[What you are asked to do] Below are the records; repeat exactly their lines between the line holding "Click the US flag icon in countries list" and the line holding "Task: Enable Show as an admin column toggle", inclusive, skipping the pictures.

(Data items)
◇ ◇ ◇

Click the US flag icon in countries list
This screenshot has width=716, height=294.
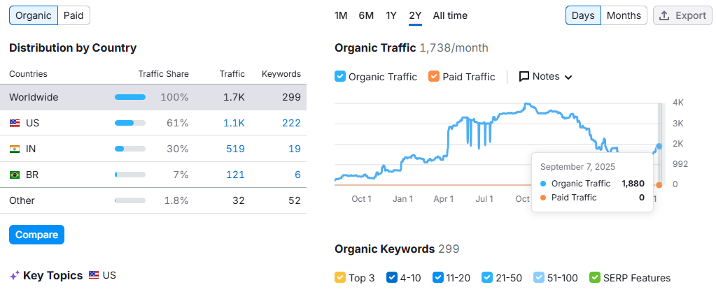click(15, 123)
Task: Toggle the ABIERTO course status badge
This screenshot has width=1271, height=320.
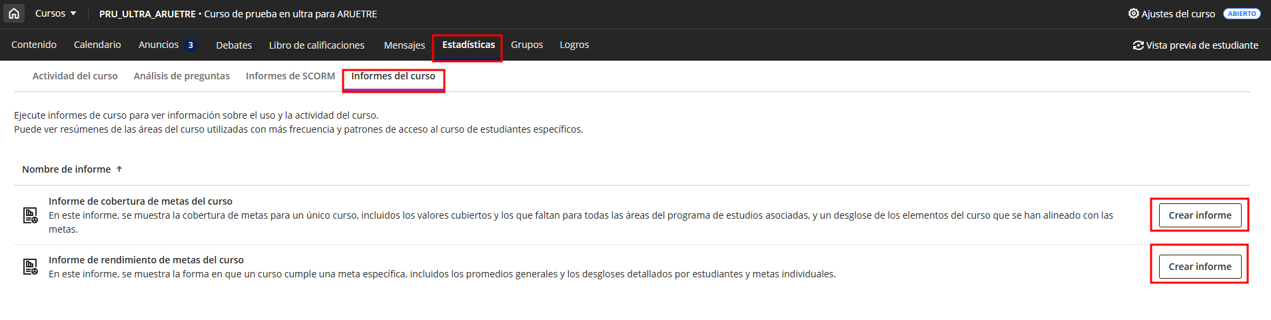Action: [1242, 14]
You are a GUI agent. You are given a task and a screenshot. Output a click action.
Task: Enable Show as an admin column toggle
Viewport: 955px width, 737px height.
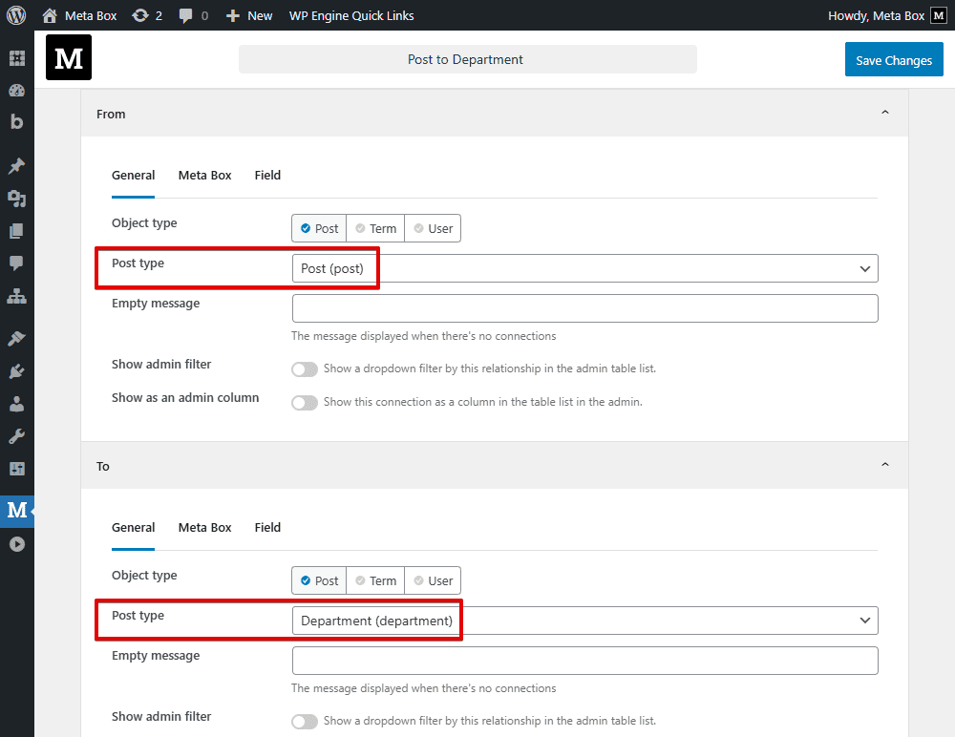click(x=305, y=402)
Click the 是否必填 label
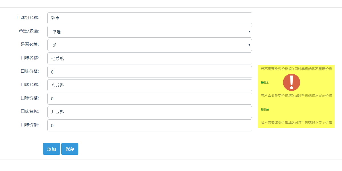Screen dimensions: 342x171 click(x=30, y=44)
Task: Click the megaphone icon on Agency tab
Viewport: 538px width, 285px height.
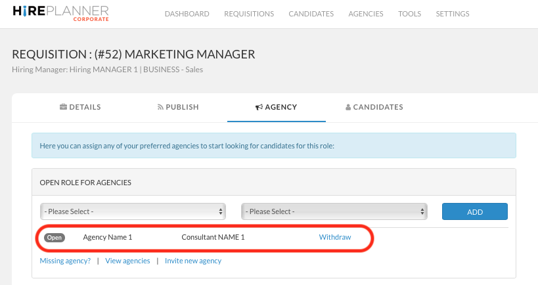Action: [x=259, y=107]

◇ ◇ ◇

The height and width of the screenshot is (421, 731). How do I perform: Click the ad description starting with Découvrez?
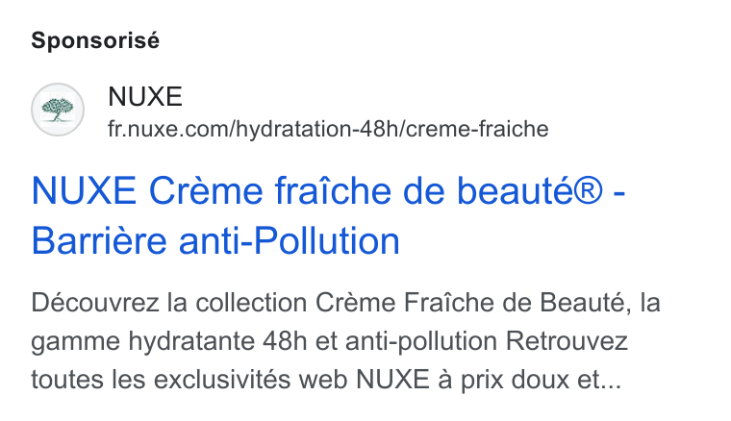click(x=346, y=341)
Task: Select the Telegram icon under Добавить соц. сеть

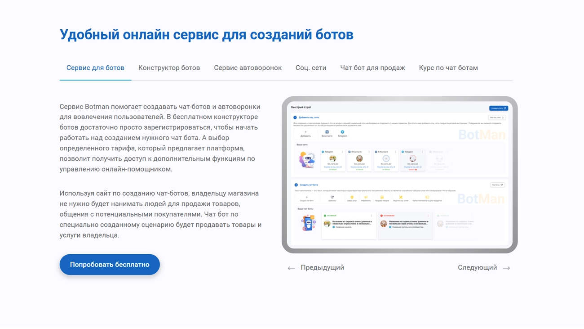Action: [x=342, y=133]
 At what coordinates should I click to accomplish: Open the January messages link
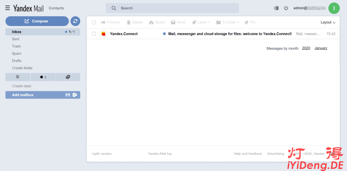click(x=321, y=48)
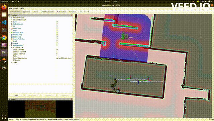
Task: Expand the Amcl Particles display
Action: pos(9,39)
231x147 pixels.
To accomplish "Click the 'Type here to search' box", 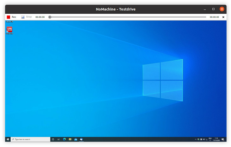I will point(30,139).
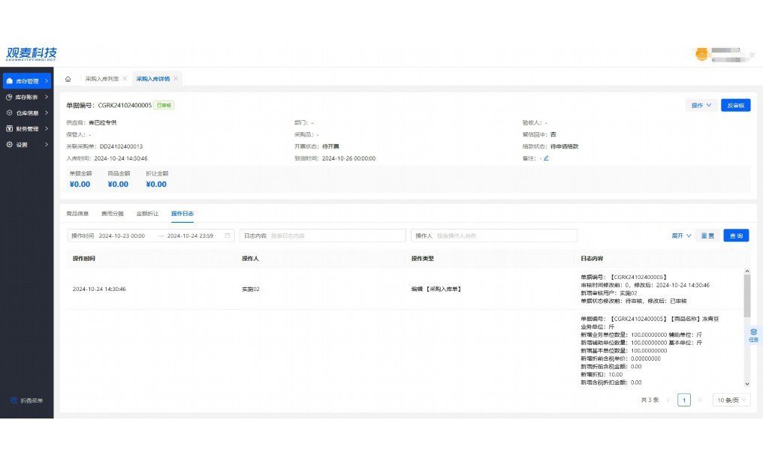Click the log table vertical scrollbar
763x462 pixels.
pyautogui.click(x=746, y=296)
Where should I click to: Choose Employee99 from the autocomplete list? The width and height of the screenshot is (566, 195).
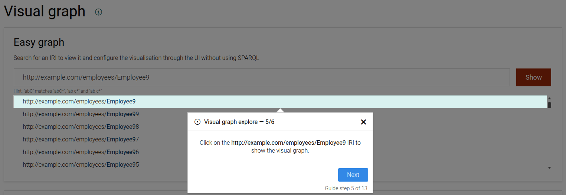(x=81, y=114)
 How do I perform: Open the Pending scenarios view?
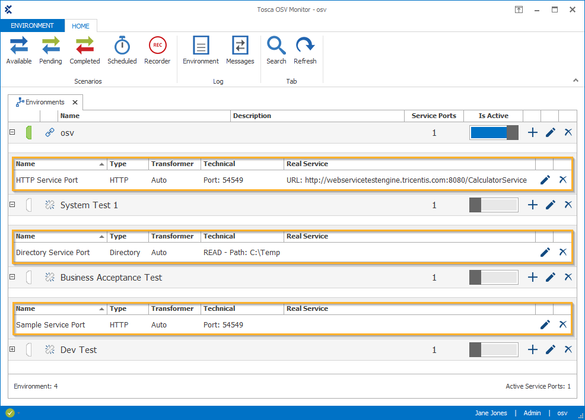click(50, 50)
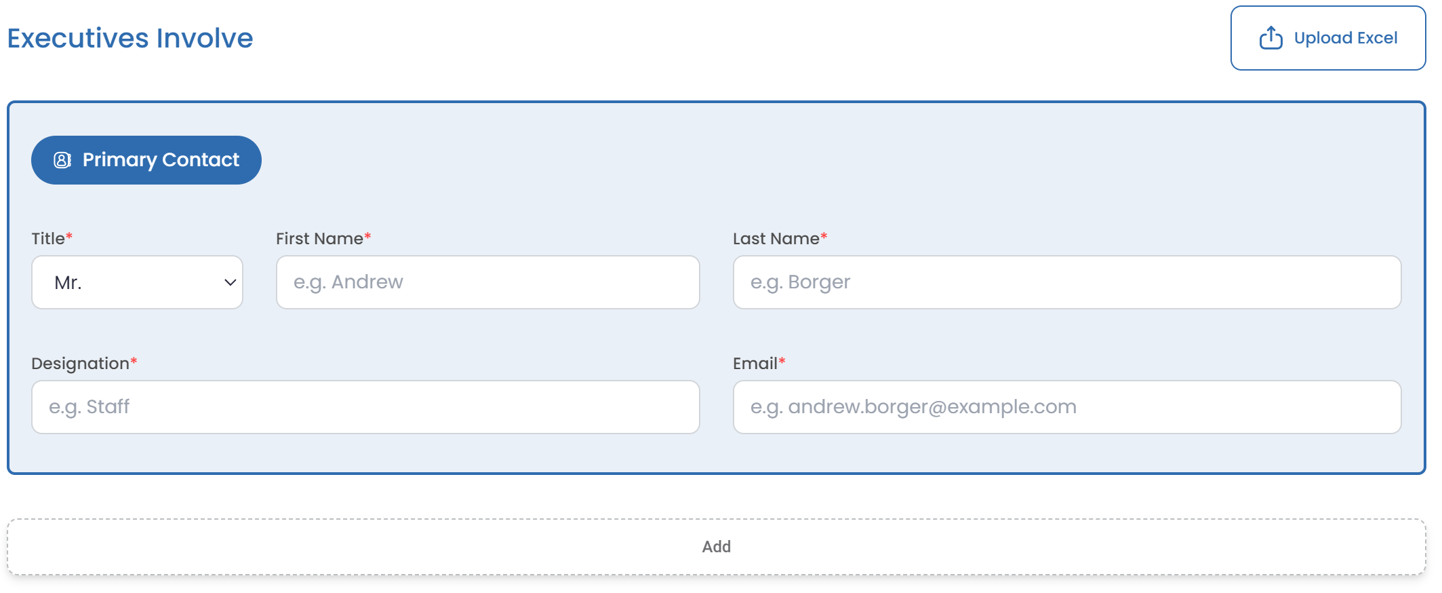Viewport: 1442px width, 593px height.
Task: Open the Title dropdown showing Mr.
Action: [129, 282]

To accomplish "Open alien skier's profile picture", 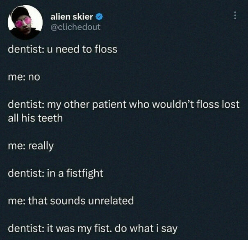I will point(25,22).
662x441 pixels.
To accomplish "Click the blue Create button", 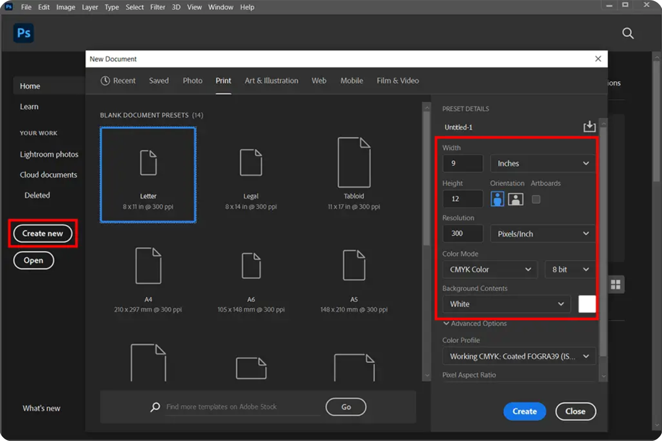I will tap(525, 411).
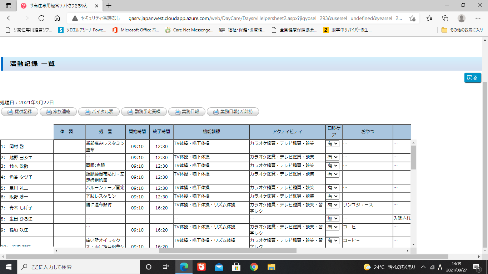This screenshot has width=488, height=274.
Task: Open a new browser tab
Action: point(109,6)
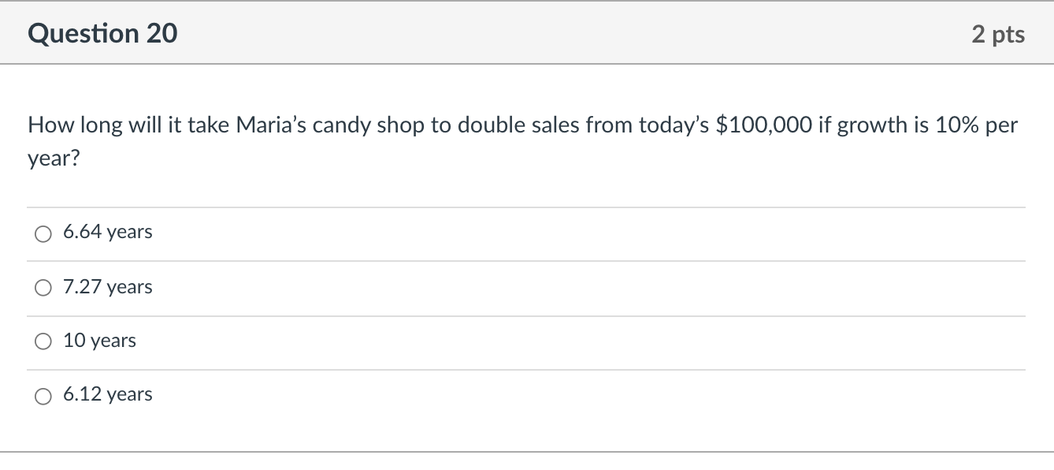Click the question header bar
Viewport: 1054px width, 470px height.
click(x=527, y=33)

◇ ◇ ◇

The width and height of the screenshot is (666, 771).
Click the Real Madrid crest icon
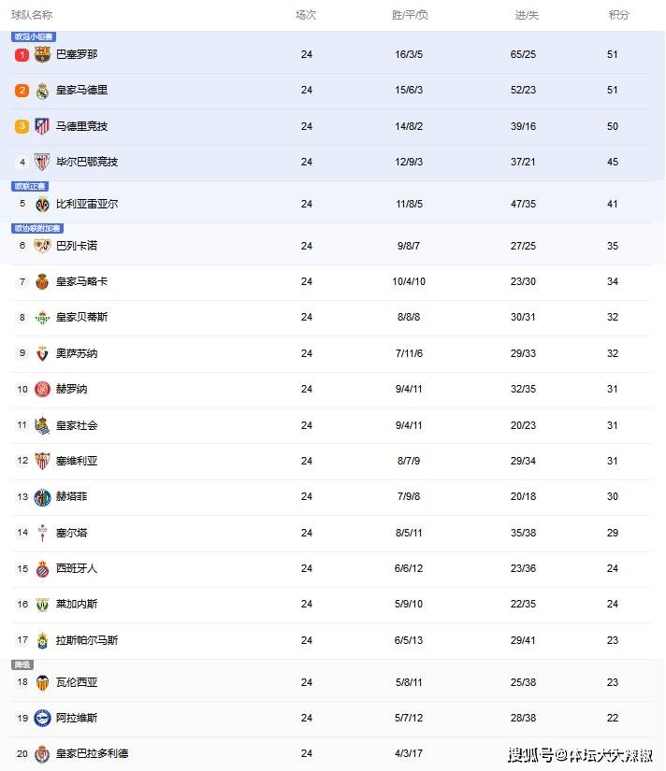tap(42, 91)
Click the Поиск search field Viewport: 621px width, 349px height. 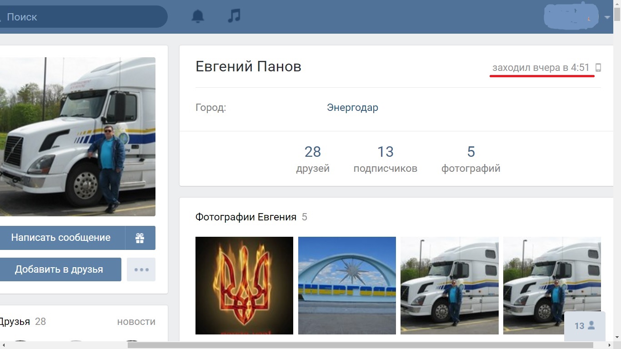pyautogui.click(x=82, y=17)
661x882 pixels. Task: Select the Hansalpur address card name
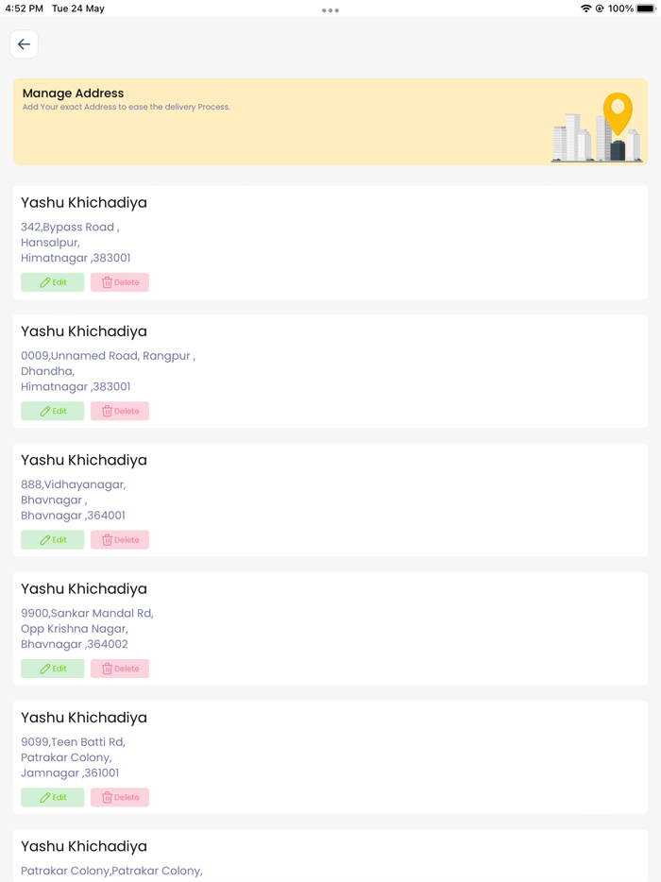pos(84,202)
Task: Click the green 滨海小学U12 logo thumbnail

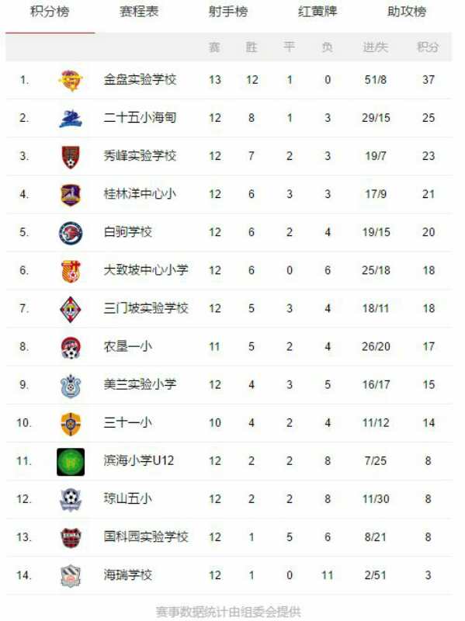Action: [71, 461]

◇ ◇ ◇

[Your response]
Click the US flag icon in countries list
This screenshot has width=716, height=294.
click(15, 123)
Task: Toggle the ABIERTO course status badge
This screenshot has width=1271, height=320.
Action: [1242, 14]
You are a GUI agent. You are given a task and a screenshot. Output a click action.
Task: Enable Show as an admin column toggle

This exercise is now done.